Témoignage : Apprendre de la science, faire de la science
Ce fut un choc pour Georges Charpak, Pierre Léna2 et moi-même de découvrir, un beau matin de 1995, que la science n’était plus présente dans les écoles primaires de notre pays qu’à hauteur de 3%3 : c’est environ 97 % de nos enfants qui n’entendaient pratiquement plus parler de cette matière à l’école4 !
Croiser là les bras n’était pas possible, et bientôt allions-nous proposer au Ministre d’alors une entreprise de rénovation (ou plutôt de renaissance) de cet enseignement sous forme d’un partenariat entre l’Académie des sciences et le ministère de l’Éducation nationale. Celle-là illustrait une implication tangible de la communauté scientifique dans l’opération, celui-ci un vœu fort d’un retour de la science à l’école. L’accord, puis l’engagement, furent de part et d’autre immédiats. Depuis dix ans que nous sommes à l’œuvre5, soutenus par une équipe pleine de talents et d’ardeur, nous avons engrangé une certaine connaissance de l’école, perçu telles frilosités6, buté sur telles difficultés, suscité – du bas au sommet de l’échelle – tels agacements, tels scepticismes ou telles résistances (ces dernières parfois utiles) mais, bien plus fréquemment, bénéficié de soutiens, découvert des enthousiasmes, assisté à de véritables conversions à la science et, finalement, quelque peu progressé dans l’entreprise : la science à l’école est remontée du désolant 3 % à un encore insuffisant 40 % (voir note 3), elle est redevenue sujet de conversations, les médias (notamment France-Info) s’en sont emparés, les parents d’élèves souvent la réclament et, de nos innombrables visites dans les écoles, nous avons pu constater que certains des principes de La main à la pâte (c’est le nom que nous avions donné à cette opération) avaient même été appliqués au-delà du strict domaine des sciences.
Enseignement vertical, enseignement horizontal
« …l’influence de la longueur, et non de l’angle … »,
C. Lavergne, école annexe de Tulle.
Ces principes étaient tout sauf nouveaux : ils consistaient à ajouter au nécessaire enseignement vertical - celui où l’on fait « descendre » dans le cerveau de l’enfant des notions et des mots (le nom des planètes, les organes du corps humain…) qui lui font apprendre de la science et exercer fort utilement sa mémoire – un enseignement horizontal où, sa main dans la main du maître, l’enfant va découvrir, en une démarche d’investigation guidée, tels objets ou telles lois de la nature : il va faire de la science.
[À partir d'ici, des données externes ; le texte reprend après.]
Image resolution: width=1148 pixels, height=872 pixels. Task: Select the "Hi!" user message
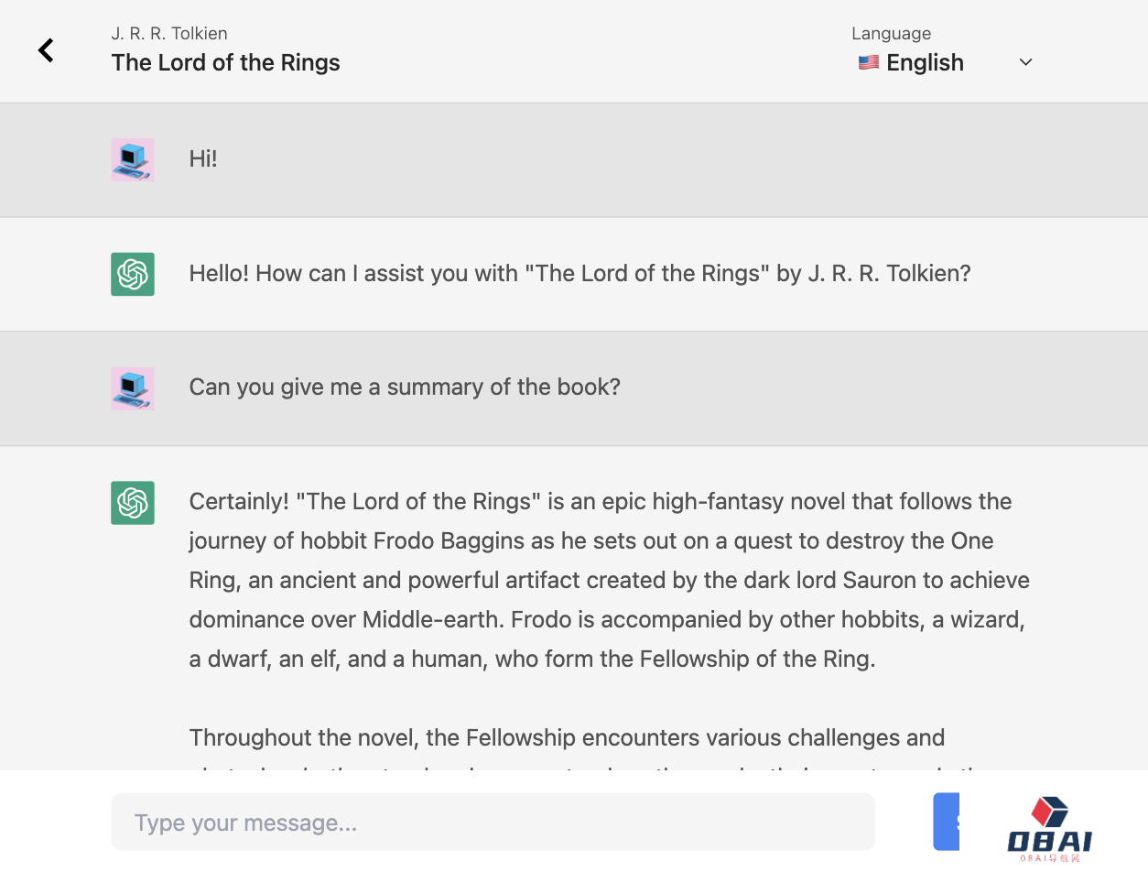(x=203, y=158)
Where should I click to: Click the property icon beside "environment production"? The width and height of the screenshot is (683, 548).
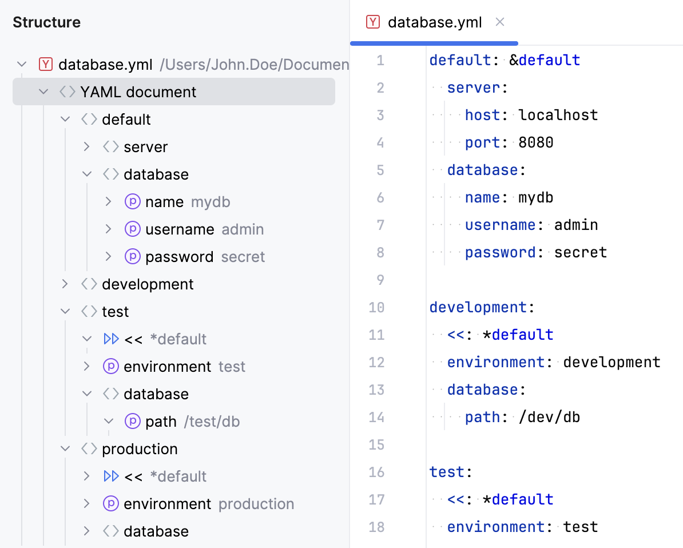click(x=111, y=504)
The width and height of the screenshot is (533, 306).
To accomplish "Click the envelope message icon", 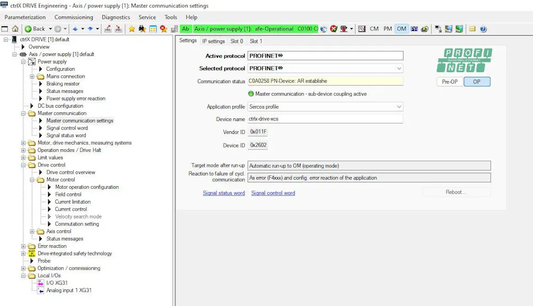I will 472,29.
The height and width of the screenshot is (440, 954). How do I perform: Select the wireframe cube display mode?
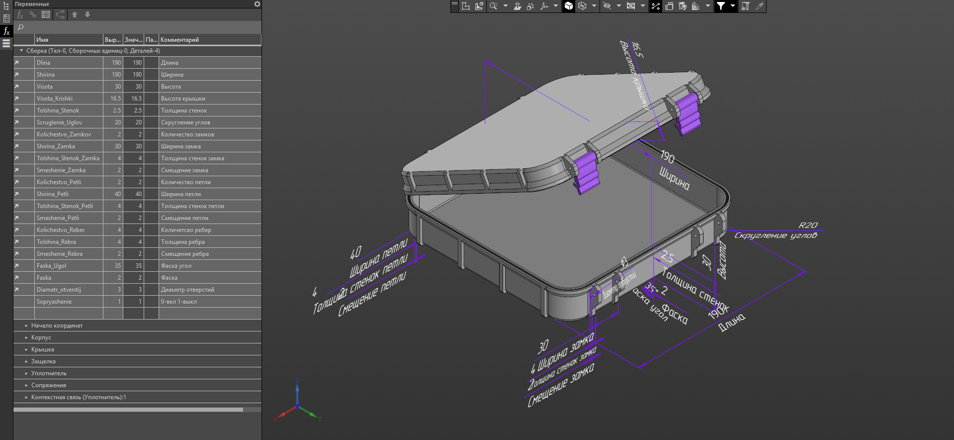pos(582,6)
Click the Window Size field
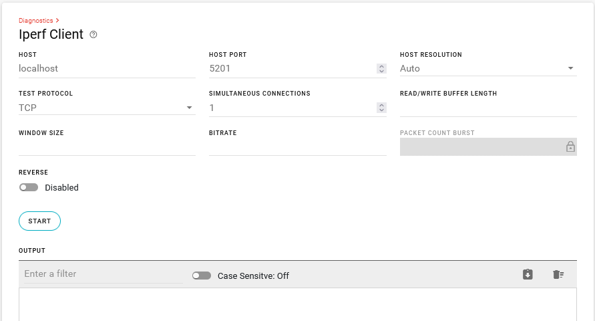This screenshot has width=595, height=321. pyautogui.click(x=107, y=147)
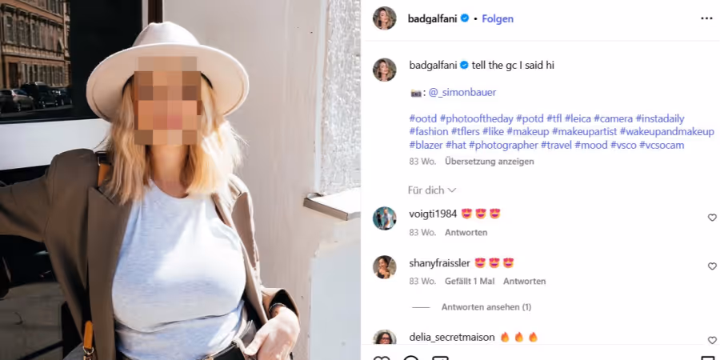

Questionnement, observation, réflexion, hypothèses, expérimentation, argumentation, raisonnement, travail en équipe… sont ici les maîtres-mots d’une manière d’apprendre qui met en jeu à la fois l’imagination, la curiosité, les capacités mentales, l’habileté manuelle et les facultés d’expression.
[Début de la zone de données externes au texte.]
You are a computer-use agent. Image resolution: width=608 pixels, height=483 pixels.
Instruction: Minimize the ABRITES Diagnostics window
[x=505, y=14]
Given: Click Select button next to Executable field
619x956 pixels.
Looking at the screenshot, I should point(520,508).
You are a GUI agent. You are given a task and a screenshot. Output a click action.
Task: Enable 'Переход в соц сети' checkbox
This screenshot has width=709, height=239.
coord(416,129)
Des exemples ? Nous en glanons de superbes, lors de nos visites d’écoles, comme cette étude par des enfants de CM1 du rythme du pendule où ils découvrent eux-mêmes, par des mesures de la période et un démêlage des paramètres, l’influence sur celle-ci de la seule longueur, et non du poids, ni de l’angle – ni de l’impulsion – de lancée ; ou comme cette étude, par des enfants de sixième, de la pousse d’un haricot en fonction de la luminosité, leur découverte inattendue que cette pousse est plus rapide la nuit que le jour, et de là leur réflexion inductive concernant les causes de l’héliotropisme ; ou cette mesure que, chaque 21 juin au midi solaire, des élèves de CM2 font, de conserve avec des enfants d’une vingtaine de pays liés entre eux par Internet, de la mesure du rayon terrestre par la méthode de mesure des ombres, dite d’Ératosthène7 : joie intense et partagée par-delà les frontières !
De travaux de cette nature et de la réflexion qu’ils imposent, on attend que l’enfant affermisse son sens des réalités (vs les virtualités), sa vision du vrai (vs la confusion mentale), sa capacité à la modestie et au doute (vs l’arrogance), ainsi que son ouverture à l’imagination (vs les paresses) et à la liberté (vs les pesanteurs).
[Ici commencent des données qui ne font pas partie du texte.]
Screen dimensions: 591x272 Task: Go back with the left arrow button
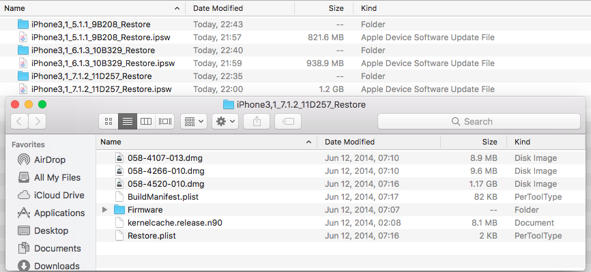click(x=19, y=121)
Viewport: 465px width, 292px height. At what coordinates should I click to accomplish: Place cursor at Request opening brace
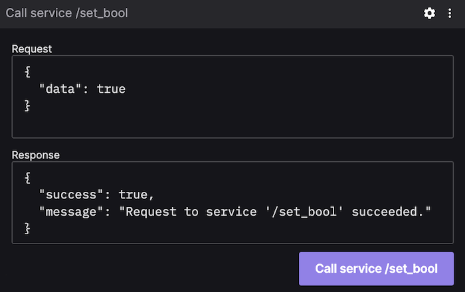[27, 72]
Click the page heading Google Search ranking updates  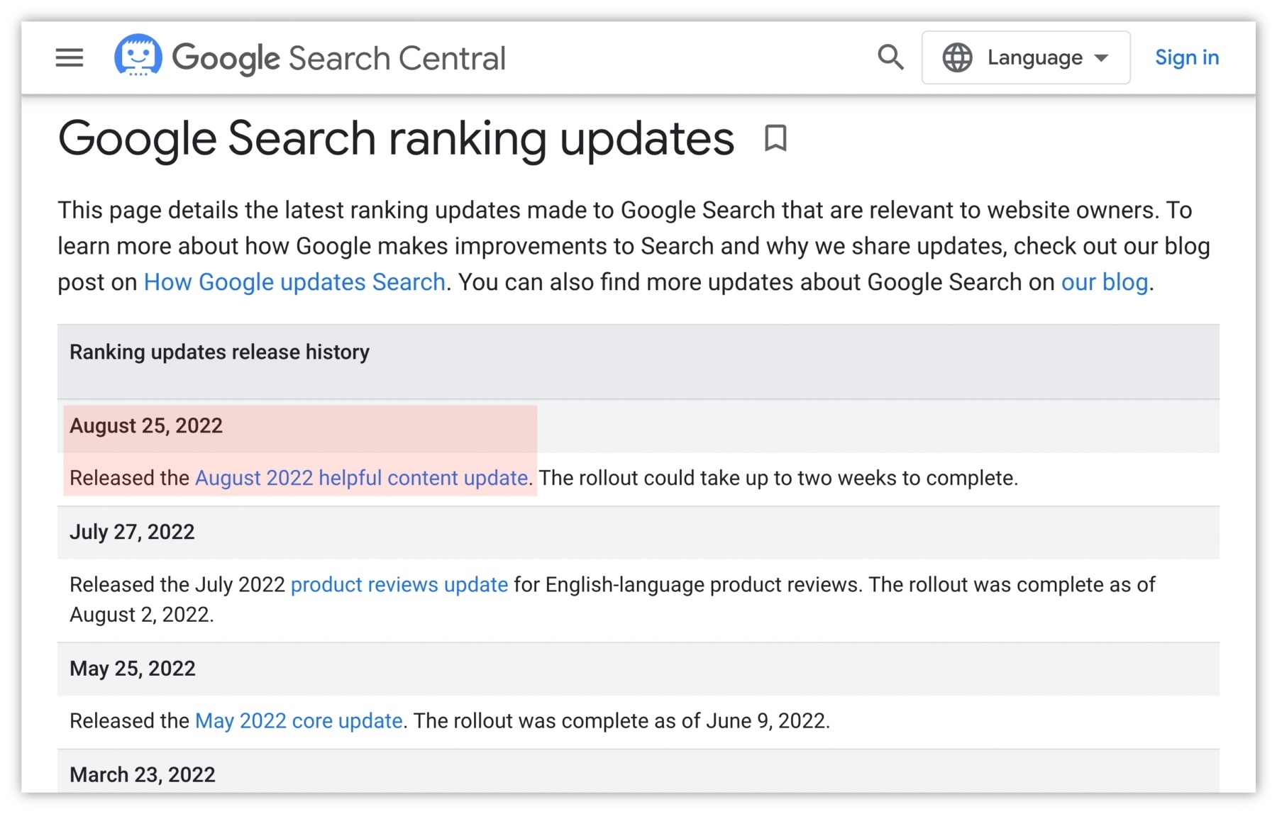tap(396, 138)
Il n’est pas surprenant qu’il aime une science ainsi enseignée et que, souvent, il la réclame une fois arrivé au collège : de nombreux témoignages nous ont, dès la première année, confortés sur ce point. Nous nous attendions moins, en revanche, aux observations faites par de nombreux maîtres quant à l’interaction de cette forme de science – pratiquée plus qu’apprise, vécue plus que subie, parlée et écrite (sur un cahier d’expériences) plus que mémorisée – avec la maîtrise du langage. Celle-ci, nous disent-ils, progresse parallèlement avec la pratique de la science expérimentale. Le fait qu’une phrase se bâtisse comme se bâtit un raisonnement logique y est assurément pour quelque chose8 et cette fructueuse interaction mériterait un travail de recherche plus poussé qu’une collection de remarques certes convergentes – parfois appuyées sur des mesures – mais encore éparses.
Un nécessaire accompagnement
Beaucoup de maîtres redoutent la science, qu’ils connaissent mal et considèrent trop ardue (voir note 5), alors que l’histoire, par exemple, elle aussi – ô combien ! – difficile, ne provoque curieusement pas la même crainte. De toute manière, beaucoup ne l’ont pratiquement pas apprise au-delà du lycée. Aussi convient-il de les aider, ce à quoi la communauté scientifique (chercheurs, ingénieurs, étudiants) est conviée à contribuer.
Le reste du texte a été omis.